> **Exercise instructions**
Starting at the first line of the data below, retype every line up to and including the one containing "Click the green Upstash spiral logo".

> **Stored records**
● ● ●
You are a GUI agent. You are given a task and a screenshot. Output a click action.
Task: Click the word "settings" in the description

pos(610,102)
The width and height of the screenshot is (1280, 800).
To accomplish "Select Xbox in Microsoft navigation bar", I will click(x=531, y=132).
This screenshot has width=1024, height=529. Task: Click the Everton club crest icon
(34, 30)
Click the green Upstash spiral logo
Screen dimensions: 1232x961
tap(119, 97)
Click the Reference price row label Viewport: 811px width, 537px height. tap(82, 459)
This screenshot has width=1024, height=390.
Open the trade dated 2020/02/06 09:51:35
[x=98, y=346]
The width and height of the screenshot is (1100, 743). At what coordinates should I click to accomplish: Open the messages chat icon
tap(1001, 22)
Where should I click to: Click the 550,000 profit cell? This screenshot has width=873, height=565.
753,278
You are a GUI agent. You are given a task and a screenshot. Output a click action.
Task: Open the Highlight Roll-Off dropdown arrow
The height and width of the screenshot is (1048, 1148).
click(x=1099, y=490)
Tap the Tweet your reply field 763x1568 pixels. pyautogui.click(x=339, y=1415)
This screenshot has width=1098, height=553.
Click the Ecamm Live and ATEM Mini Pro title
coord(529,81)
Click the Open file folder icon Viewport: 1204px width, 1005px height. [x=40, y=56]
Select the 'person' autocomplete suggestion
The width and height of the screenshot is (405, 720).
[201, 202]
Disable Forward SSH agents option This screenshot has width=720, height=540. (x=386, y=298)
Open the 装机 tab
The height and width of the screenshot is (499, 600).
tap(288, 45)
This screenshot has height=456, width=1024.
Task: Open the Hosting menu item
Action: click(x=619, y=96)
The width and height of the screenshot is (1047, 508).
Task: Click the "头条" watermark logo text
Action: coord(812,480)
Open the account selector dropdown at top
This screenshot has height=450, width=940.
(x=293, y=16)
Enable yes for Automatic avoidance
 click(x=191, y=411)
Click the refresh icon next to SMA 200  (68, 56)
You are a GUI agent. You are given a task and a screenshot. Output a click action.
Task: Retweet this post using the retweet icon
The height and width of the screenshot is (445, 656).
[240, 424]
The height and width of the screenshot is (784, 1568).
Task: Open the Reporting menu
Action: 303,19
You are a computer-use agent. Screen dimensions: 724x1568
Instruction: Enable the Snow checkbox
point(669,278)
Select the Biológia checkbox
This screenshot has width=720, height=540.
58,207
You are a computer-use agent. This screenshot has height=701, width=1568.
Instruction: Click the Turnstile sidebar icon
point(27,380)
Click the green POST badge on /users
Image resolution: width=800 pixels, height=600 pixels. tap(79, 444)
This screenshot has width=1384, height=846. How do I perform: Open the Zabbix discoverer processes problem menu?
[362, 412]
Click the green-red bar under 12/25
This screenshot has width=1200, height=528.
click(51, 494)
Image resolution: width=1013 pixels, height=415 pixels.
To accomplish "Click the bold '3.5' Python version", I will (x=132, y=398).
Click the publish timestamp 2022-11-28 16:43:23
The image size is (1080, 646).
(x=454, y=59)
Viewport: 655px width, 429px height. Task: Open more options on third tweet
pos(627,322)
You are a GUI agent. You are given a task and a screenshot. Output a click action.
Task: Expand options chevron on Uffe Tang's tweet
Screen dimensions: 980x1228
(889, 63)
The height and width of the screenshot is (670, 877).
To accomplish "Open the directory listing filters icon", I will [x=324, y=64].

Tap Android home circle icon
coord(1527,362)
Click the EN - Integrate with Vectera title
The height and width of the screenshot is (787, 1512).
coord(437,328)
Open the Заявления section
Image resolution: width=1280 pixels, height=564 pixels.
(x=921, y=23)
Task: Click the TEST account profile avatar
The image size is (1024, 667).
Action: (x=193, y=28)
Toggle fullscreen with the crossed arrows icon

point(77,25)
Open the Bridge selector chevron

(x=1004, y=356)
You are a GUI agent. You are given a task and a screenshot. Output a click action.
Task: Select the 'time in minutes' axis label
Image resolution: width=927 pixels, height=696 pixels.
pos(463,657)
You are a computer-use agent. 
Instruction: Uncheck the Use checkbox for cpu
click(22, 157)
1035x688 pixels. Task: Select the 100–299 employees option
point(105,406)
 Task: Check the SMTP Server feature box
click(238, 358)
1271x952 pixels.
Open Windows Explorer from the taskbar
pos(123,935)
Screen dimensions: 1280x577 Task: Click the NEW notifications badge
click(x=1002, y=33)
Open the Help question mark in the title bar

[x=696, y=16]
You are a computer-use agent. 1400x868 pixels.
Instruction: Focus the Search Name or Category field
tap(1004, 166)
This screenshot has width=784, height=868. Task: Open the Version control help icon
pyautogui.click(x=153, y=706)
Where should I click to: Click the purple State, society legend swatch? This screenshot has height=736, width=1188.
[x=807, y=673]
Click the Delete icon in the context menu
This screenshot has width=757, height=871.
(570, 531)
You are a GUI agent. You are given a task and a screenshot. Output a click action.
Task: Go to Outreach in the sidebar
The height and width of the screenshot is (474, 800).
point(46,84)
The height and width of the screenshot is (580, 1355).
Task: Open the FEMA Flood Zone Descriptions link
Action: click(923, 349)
● ● ●
> **Solution to the problem**
You are a GUI agent. You are given a task and a screenshot. Output a click action.
Task: Click the word "settings" in the description

pos(610,102)
The width and height of the screenshot is (1280, 800).
To accomplish "Select Xbox in Microsoft navigation bar", I will click(x=531, y=132).
This screenshot has width=1024, height=529. Task: Click the Everton club crest icon
(34, 30)
Click the green Upstash spiral logo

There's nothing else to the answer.